====== DOCUMENT PASSAGE ======

The Militant (logo)  
   Vol. 68/No. 45           December 7, 2004  
 
 
Labor board: Mine bosses’ relatives
can’t vote in union election in Utah
UMWA: ‘Significant victory’
in fight for union at Co-Op mine
lead article
 
BY PAT MILLER
AND KATHERINE BENNETT
 
HUNTINGTON, Utah—More than 50 current and former Co-Op miners, retired members of the United Mine Workers of America (UMWA) and their spouses, and UMWA representatives turned out for a November 21 meeting at the Town Hall here. They came to discuss recent rulings by the National Labor Relations Board (NLRB) favorable to the miners and the next steps in the fight to establish UMWA representation at Co-Op.

The labor board ruled November 18 that supervisory personnel and relatives of the Kingston family that owns the mine will not be allowed to vote in an upcoming union representation election at Co-Op. Miners will be able to choose between the UMWA, the so-called International Association of United Workers Union that miners say is a company outfit, or no union at all. The tentative date for the election is December 16.

“The campaign to win the union has been long and hard, and the fight is not over,” said Juan Salazar, a leader of the Co-Op miners’ struggle, who addressed the meeting. “We know the company is not giving up. They are going after us. They are stepping up their attacks against us miners. They are encouraging miners to get jobs at other mines. We have to be vigilant, strong, and firm in the face of this.”

====== DATASET RECORDS ======

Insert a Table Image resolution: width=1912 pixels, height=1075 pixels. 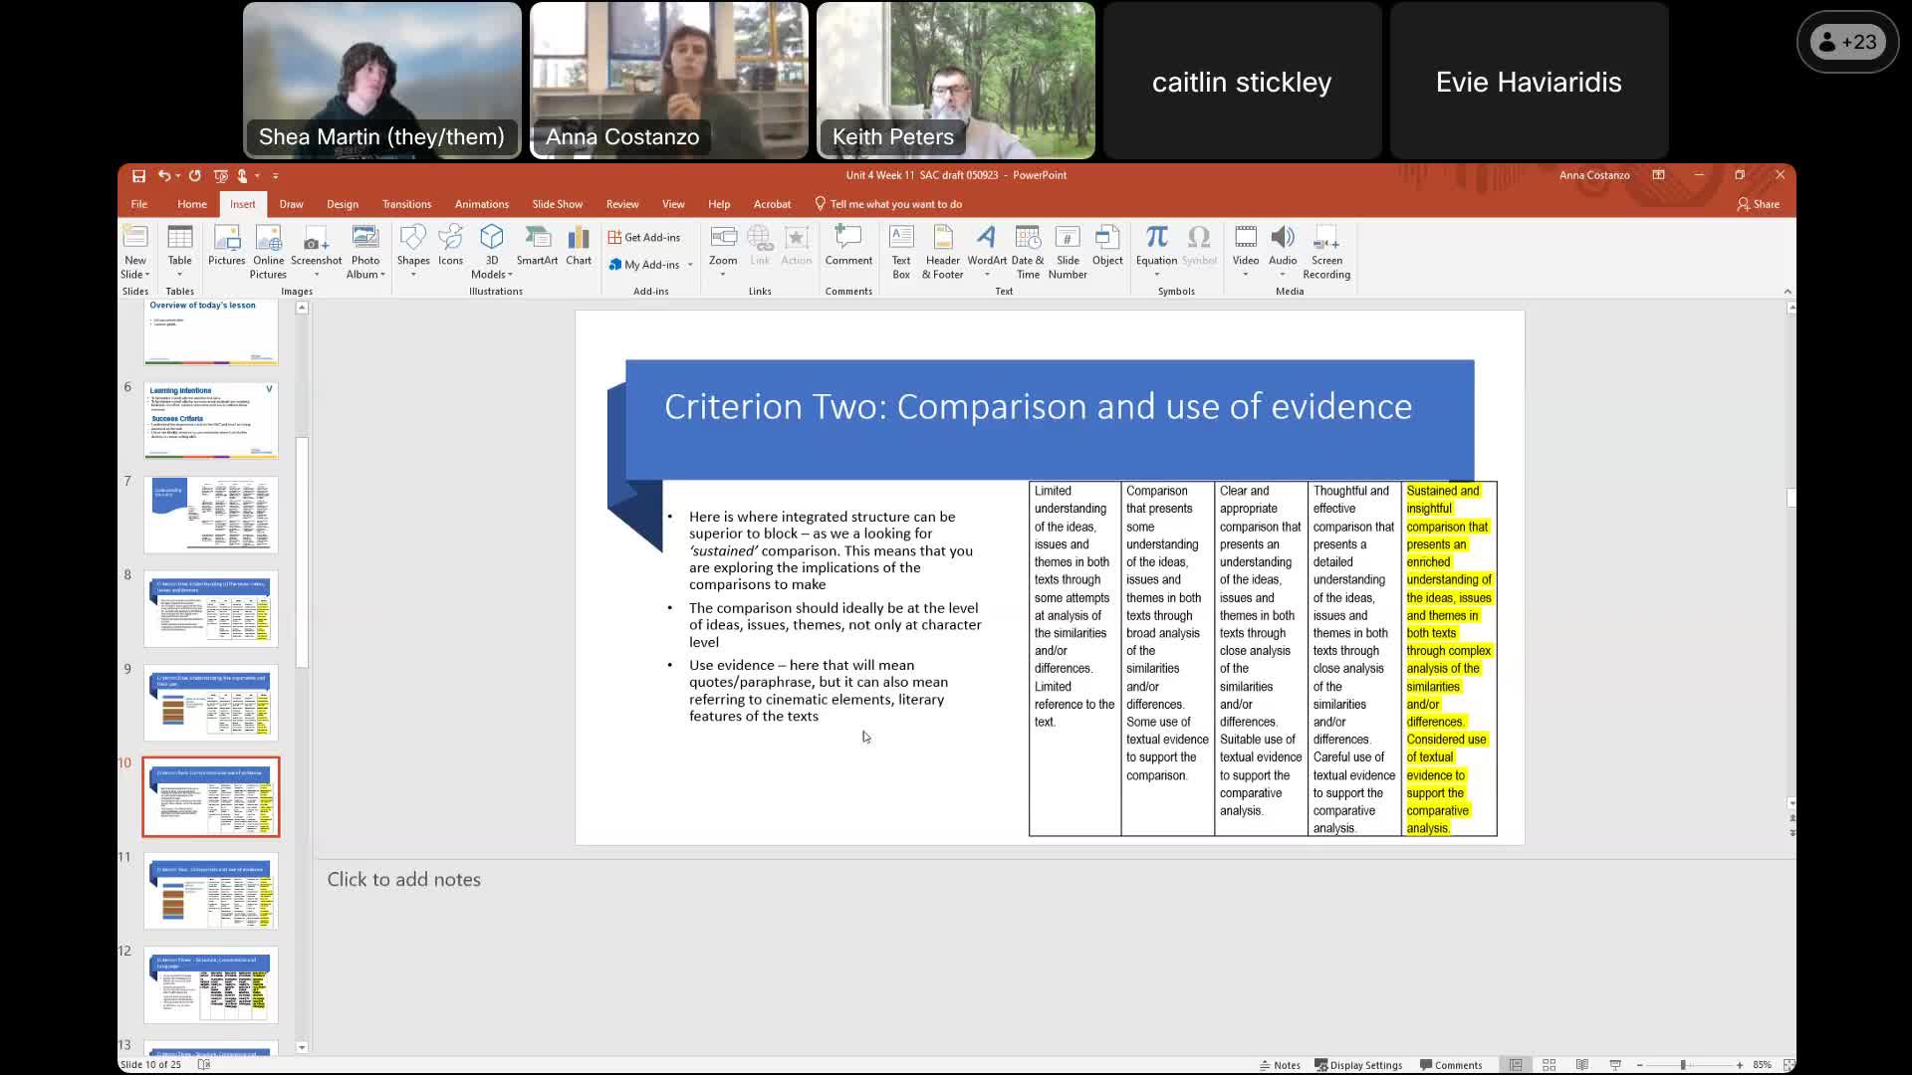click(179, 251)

======
====== DATASET RECORDS ======

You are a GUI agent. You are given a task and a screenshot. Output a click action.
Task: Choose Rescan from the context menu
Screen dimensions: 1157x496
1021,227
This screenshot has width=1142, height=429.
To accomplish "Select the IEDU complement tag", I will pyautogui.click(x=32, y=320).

======
====== DATASET RECORDS ======

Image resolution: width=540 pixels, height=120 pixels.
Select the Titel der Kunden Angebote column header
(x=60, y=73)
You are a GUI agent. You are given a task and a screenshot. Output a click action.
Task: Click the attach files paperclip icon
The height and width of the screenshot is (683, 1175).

======

• [TO DO]
a – In the Co-Op mine article, what is the tentative date for the union representation election?
b – Reproduce the part of the Co-Op mine article that opens with the words containing "HUNTINGTON, Utah—More than" and closes with "is December 16.".
The lines have no connection to the Co-Op mine article.

• [RESPONSES BY TASK]
a – December 16

b –
HUNTINGTON, Utah—More than 50 current and former Co-Op miners, retired members of the United Mine Workers of America (UMWA) and their spouses, and UMWA representatives turned out for a November 21 meeting at the Town Hall here. They came to discuss recent rulings by the National Labor Relations Board (NLRB) favorable to the miners and the next steps in the fight to establish UMWA representation at Co-Op.

The labor board ruled November 18 that supervisory personnel and relatives of the Kingston family that owns the mine will not be allowed to vote in an upcoming union representation election at Co-Op. Miners will be able to choose between the UMWA, the so-called International Association of United Workers Union that miners say is a company outfit, or no union at all. The tentative date for the election is December 16.